25.10.2011, Articolo di Aniello Russo (tratto da “Il Corriere di domenica 23 ottobre 2011)

Figure reali e fantastiche che convivevano nell’immaginario collettivo.

Frate Guglielmo, ora che andate a Montevergine” disse un pastore all’eremita che si metteva in viaggio per raggiungere gli altri monaci sul Partenio, “chiedi per me alla Madonna che i lupi non attacchino più i miei agnelli. Anche questa notte ne ho perduti due; e se continua così, sarò condannato alla miseria.”Guglielmo annuì col capo. Poi si lasciò alle spalle l’altopiano Laceno e prese a scendere a valle.

Lungo la china, da un costone gli arrivò la voce di una contadina che rovistava tra le felci in cerca di castagne:  “Zio monaco, quando sarai davanti a Mamma Schiavona, chiedile la grazia di arrestare il male che aggredisce le piante. Senza più castagne come nutriremo i nostri figli nei lunghi mesi della fame?” Prima che il sole calasse, il pellegrino arrivò sul Montagnone, davanti all’immagine di Maria.

La Madonna gli sorrise: “Guglielmo, le loro preghiere saranno esaudite. Ma in segno di riconoscenza, i pastori nel giorno dell’Ascensione offriranno ai mendicanti il latte munto in giornata; i contadini raccolgano le castagne ma dal giorno del Morti abbandonino i castagneti per consentire a chiunque di farsi una provvista per l’inverno. E queste saranno dette le castagne dei poveri!”.

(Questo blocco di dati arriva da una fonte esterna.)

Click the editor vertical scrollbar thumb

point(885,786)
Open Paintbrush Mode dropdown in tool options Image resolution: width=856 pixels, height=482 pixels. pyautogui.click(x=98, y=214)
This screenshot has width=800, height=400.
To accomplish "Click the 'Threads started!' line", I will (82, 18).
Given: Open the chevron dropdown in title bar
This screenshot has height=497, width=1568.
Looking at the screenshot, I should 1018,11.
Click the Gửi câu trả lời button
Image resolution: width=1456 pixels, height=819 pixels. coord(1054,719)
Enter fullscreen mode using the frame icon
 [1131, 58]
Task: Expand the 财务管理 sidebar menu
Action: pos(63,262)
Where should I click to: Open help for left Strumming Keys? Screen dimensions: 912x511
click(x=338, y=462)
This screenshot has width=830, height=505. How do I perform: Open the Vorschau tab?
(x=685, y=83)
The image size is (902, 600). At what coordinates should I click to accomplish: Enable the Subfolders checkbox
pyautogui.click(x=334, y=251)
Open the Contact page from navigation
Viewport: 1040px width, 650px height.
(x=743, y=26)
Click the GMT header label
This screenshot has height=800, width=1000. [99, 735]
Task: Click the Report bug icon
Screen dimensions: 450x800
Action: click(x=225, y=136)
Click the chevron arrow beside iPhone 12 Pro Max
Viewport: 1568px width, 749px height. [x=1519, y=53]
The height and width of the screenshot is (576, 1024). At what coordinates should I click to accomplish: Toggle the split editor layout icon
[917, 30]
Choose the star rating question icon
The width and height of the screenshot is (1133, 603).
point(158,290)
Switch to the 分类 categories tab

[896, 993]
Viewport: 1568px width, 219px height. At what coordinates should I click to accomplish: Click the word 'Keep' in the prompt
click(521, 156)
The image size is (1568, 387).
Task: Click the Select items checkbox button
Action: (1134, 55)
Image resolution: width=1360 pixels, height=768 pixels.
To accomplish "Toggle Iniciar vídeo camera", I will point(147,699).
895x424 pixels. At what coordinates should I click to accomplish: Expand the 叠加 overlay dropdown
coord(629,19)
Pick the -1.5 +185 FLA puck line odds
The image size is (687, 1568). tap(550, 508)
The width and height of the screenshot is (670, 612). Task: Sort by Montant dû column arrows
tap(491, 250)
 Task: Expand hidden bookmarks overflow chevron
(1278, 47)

Tempo dopo Guglielmo prese la strada del ritorno. Si arrampicò per il Malopasso, attraversò la pianura di Volturara, salì per Verteglia e di là calò nella valle del Calore. Risalendo la montagna che portava a Laceno, sulle costa, Guglielmo alzò gli occhi e gli si allargò il cuore nel vedere le piante di castagno piene di ricci belli grossi. “Questa gente – pensò – ha bisogno di me”.

E giunto sulle rive del lago chiese a un pastore un asino in prestito per trasportare il legname con cui costruirsi una capanna per affrontare il gelido inverno. Era arrivato a metà della fabbrica, quando una mattina dai boschi venne giù un grosso lupo. La bestia affamata avvistò l’asino, che stava brucando l’erba, e gli si avventò addosso. Lo afferrò per la gola e lo sgozzò. Guglielmo, che aveva seguito la scena da lontano, levò in aria la destra, segnò una croce nell’aria, e il lupo si arrestò come paralizzato. Il frate eremita si avvicinò all’asino, sciolse la cavezza, gli tolse il basto e rivolto al lupo, disse: “Ora che mi hai ammazzato l’asino, sarai tu a trasportare il legname per la capanna!” e gli legò la cavezza e gli impose il basto.

Per settimane docilmente il lupo trasportò il legname, fino a che, terminata la costruzione, Guglielmo gli tolse la cavezza e il basto, e lo lasciò libero di tornare nei boschi. Ma il lupo mostrò di voler restare col frate, seguendolo ovunque come un cane fedele. E così pure i pastori furono liberati dagli attacchi del lupo. La leggenda è stata rilevata, oltre che a Bagnoli, anche a Montevergine e al Goleto. Forse davvero la storia va interpretata come una testimonianza della evangelizzazione operata da San Guglielmo sugli irpini del tempo (addomesticati come il lupo), che conservavano nei loro culti dei riti pagani.

San Guglielmo era giunto da Vercelli nei primi anni del 1200, poco dopo San Francesco, che aveva fondato un convento a Folloni (Montella). La sua vita si è consumata tra Montevergine, Laceno, il Goleto e Nusco, dove si estinse nel 1245, il 25 giugno, giorno della sua festività. La sua opera di evangelizzazione fu tale che si meritò il titolo di patrono dell’Irpinia.    I simboli della civiltà contadina

Tutti, o quasi tutti, i personaggi che gli alunni della scuola media “Michele Lenzi” di Bagnoli hanno raffigurato sui pannelli i quali orneranno gli angoli delle strade di Bagnoli nelle giornate della Sagra, sono protagonisti della leggenda che abbiamo narrato. I personaggi della storia, che ha come sfondo Laceno, sono: un pastore bagnolese, una donna di Bagnoli proprietaria di un piccolo bosco di castagni, le stesse castagne, il lupo, le pecore.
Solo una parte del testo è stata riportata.